Обо всем этом свидетельствуют записи в дневнике Шаламова этого периода — о возникновении «ада шпионства» (красноречивейшие слова!) в его квартире на Хорошевском шоссе, о встречах с незнакомыми людьми на улице, которые «жмут руку», и другие многочисленные, резкие и презрительные высказывания: «Правдолюбы наших дней — они же осведомители и шантажисты»; «ПЧ («прогрессивное человечество» — так именовал Шаламов диссидентствующих окололитературных деятелей и некоторых лидеров движения. — В. Е.) состоит наполовину из дураков, наполовину из стукачей, но дураков нынче мало». Сам Шаламов знал толк в конспирации — еще по опыту 1920-х годов. Теперь же с горечью убеждался, что нынешние «подпольщики» напоминают скорее Репетиловых. «Они затолкают меня в яму, а сами будут писать петиции в ООН», — с негодованием говорил он позднее И.П. Сиротинской.
Именно этим объясняется то, что он отстранился от окружения Н.Я. Мандельштам, а потом порвал отношения и с самой Надеждой Яковлевной (последнее его письмо, датированное июлем 1968 года, скорее формального порядка, содержит просьбу не приглашать на случай возможных встреч «одиноких дам», то есть потенциальных разносчиков разнообразных сплетен). Самое же важное — он резко изменил свое отношение к самиздату. Теперь, судя по записи в его дневнике, он «не выпускает ни одной рукописи из стола».
Сожалел ли он о том, что написал «Письмо старому другу»? Никаких сведений на этот счет нет. Да и трудно подобное предполагать, потому что Шаламов никогда не пересматривал свои самые решительные жизненные шаги. В истории литературы и общественной борьбы 1960-х годов это письмо останется символом верности Шаламова своим идеалам, смелым гражданским поступком писателя. Просто цена этого поступка, даже в изменившихся общественных условиях, оказалась слишком велика для художника, который с этой поры стал вынужден скрывать свое самое сокровенное, уйдя в глухую изоляцию.
Глава шестнадцатая.
«ТЫ ПОДАРИЛА МНЕ ЛУЧШИЕ ГОДЫ ЖИЗНИ»
Появление на пороге маленькой комнаты Шаламова молодой женщины из отдела комплектования ЦГАЛИ (Центрального государственного архива литературы и искусства) пришлось на очень неподходящее время. Это было 2 марта 1966 года — вскоре после «Письма старому другу», усилившего внимание к автору «Колымских рассказов», а он этого внимания всячески избегал. Да он и прежде не отличался общительностью. Недаром посредница в этой встрече Н. Зеленина — дочь известного филолога и переводчицы В.Н. Клюевой, хорошо знавшей Шаламова, предупреждала молодую архивистку: «Он очень резок, чуть что не по нему, с лестницы спустит».

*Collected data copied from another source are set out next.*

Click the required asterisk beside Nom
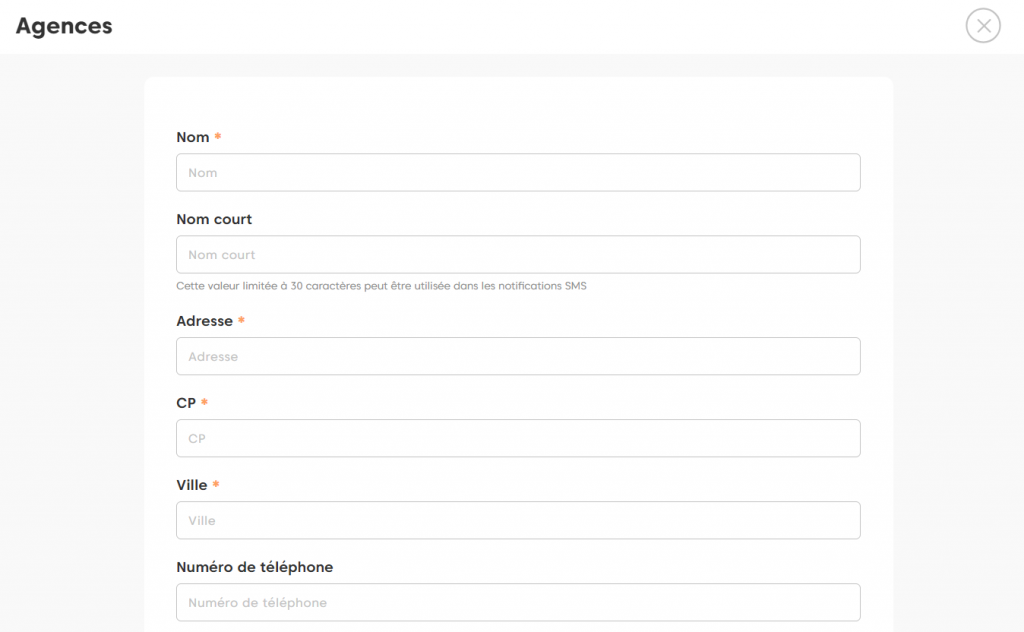Viewport: 1024px width, 632px height. pos(218,137)
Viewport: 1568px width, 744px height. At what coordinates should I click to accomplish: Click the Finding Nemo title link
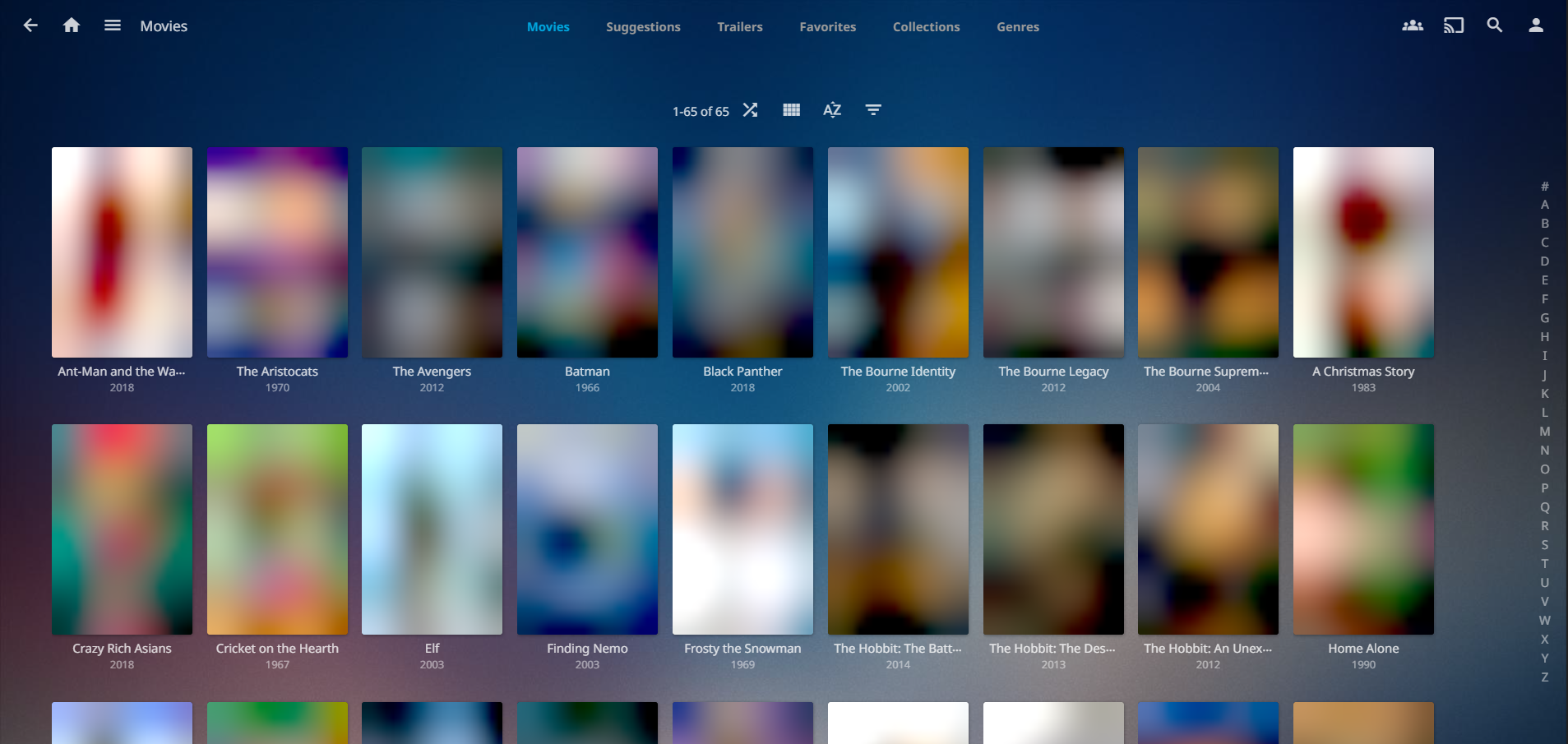(587, 649)
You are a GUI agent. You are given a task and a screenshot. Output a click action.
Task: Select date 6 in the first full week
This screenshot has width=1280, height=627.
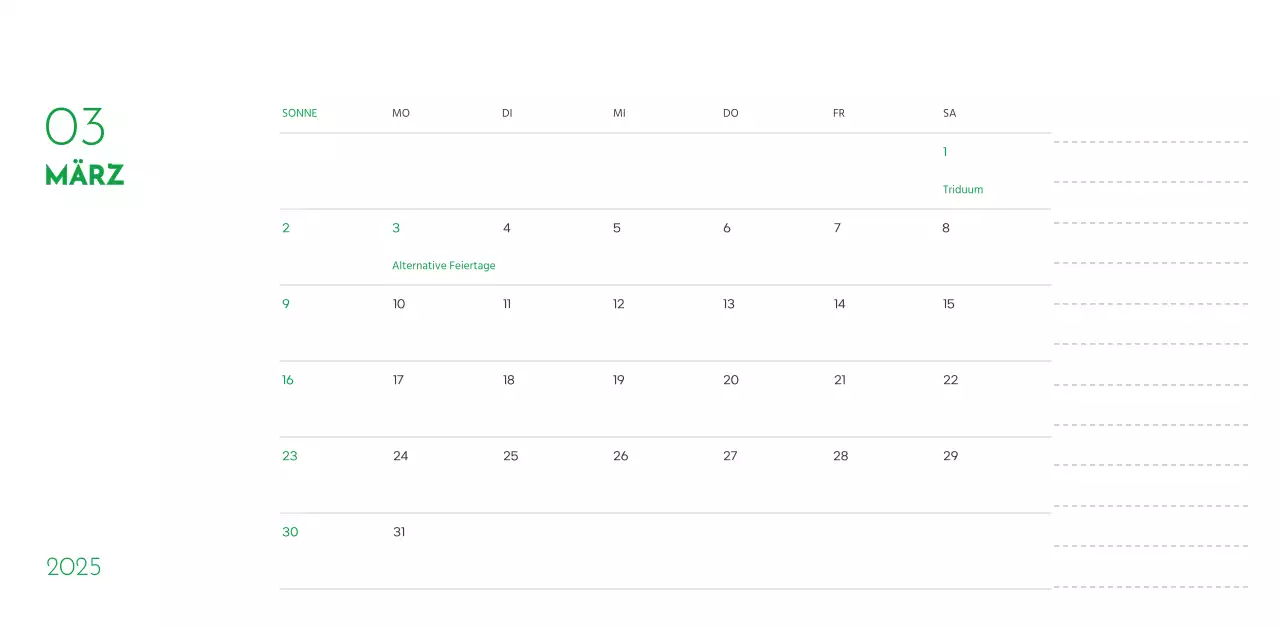727,228
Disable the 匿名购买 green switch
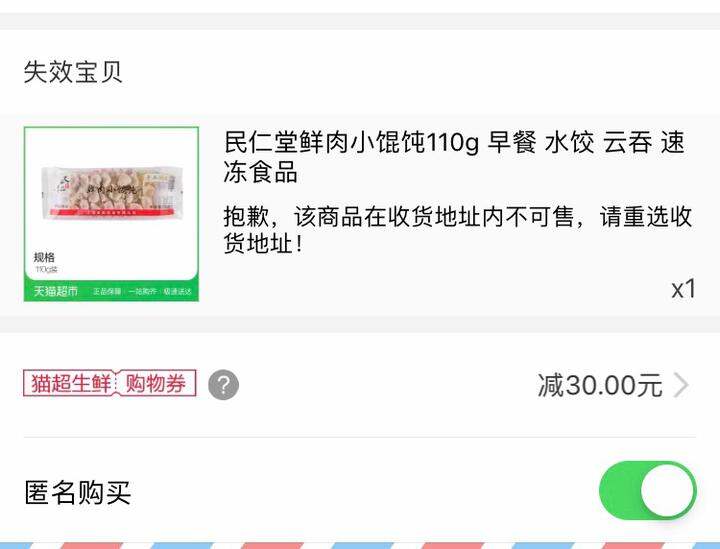 (647, 491)
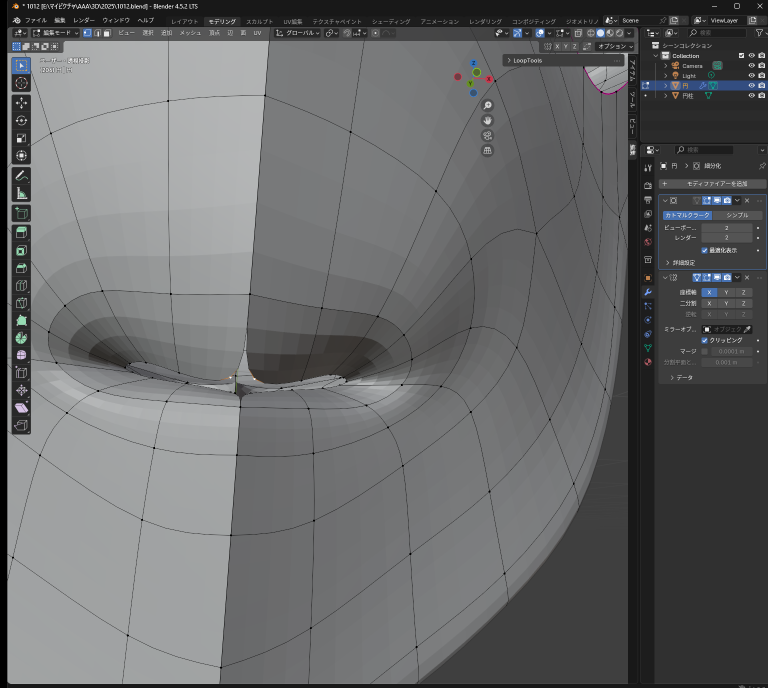Select the Rotate tool in the toolbar
Screen dimensions: 768x688
21,120
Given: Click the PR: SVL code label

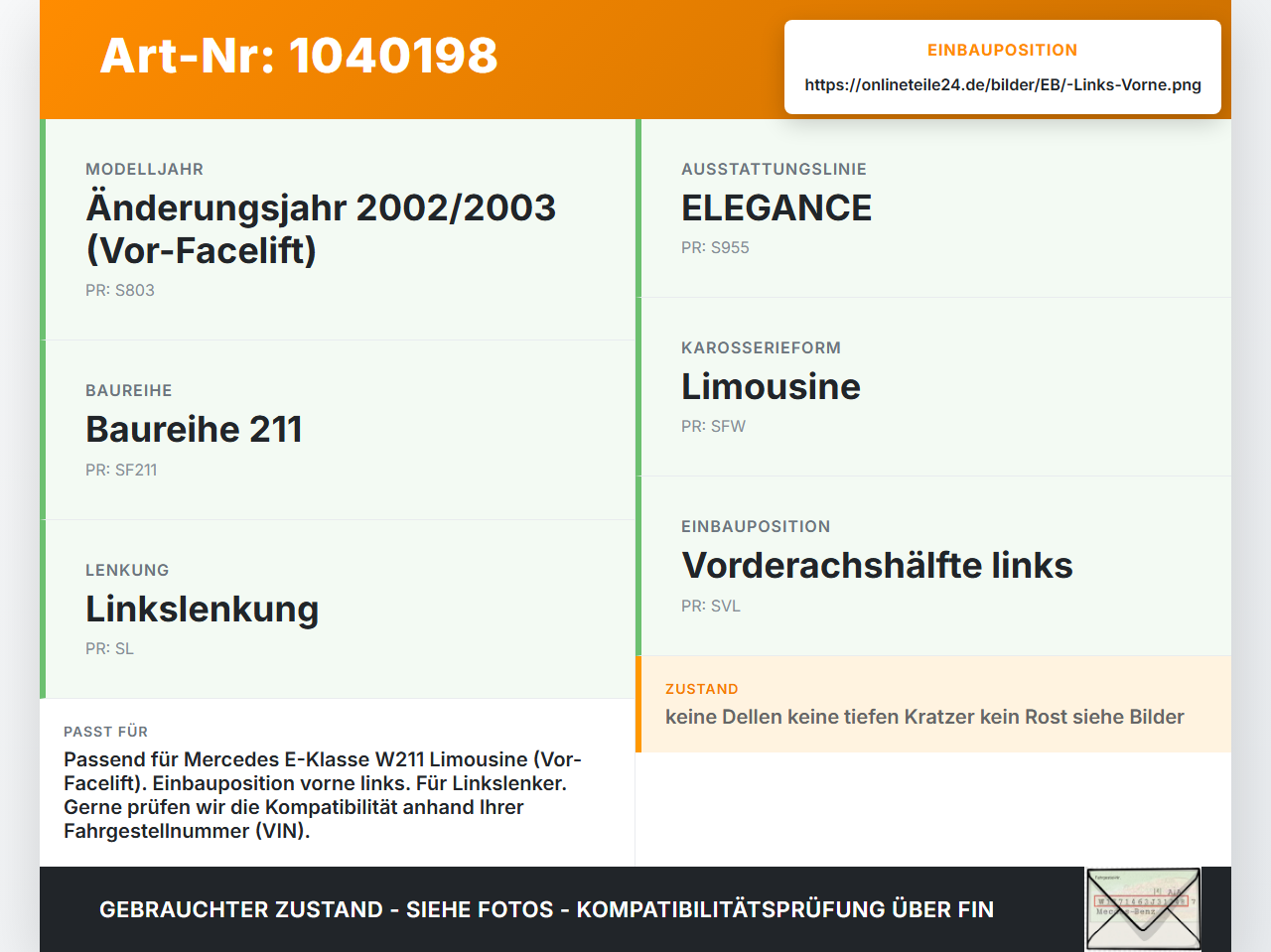Looking at the screenshot, I should (x=711, y=606).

Но Ирине Сиротинской повезло. Она пришла по конкретному и важному делу — с предложением к Шаламову передать его рукописи в ЦГАЛИ, на самое надежное — вечное — хранение. Это была ее личная инициатива, потому что незадолго до того она прочла самиздатские «Колымские рассказы», знала и его стихи, и как профессионал понимала, что «рукописи не горят» только в архиве (фраза М. Булгакова тогда еще не вошла в обиход, но все архивисты давно следовали ей в жизни).
Кроме практического повода у Сиротинской, как она писала в своих воспоминаниях, был и другой — она надеялась получить ответ на вопрос: «Как жить?» Такие вопросы были типичны для России не только XIX века, когда молодые думающие люди в поисках истины обращались к высшим авторитетам, писателям, властителям дум — Л. Толстому, Достоевскому, Тургеневу, но и для России середины XX века, когда главный нерв духовной жизни снова воплотился в литературе. Политическая ситуация в стране не давала ответов на подобные вопросы, более того, она отталкивала своей официозностью, а для чуткого читателя, в данном случае — читательницы, которая была потрясена беспощадным шаламовским «Тифозным карантином», мир зашатался в своих основах и требовал какой-то опоры.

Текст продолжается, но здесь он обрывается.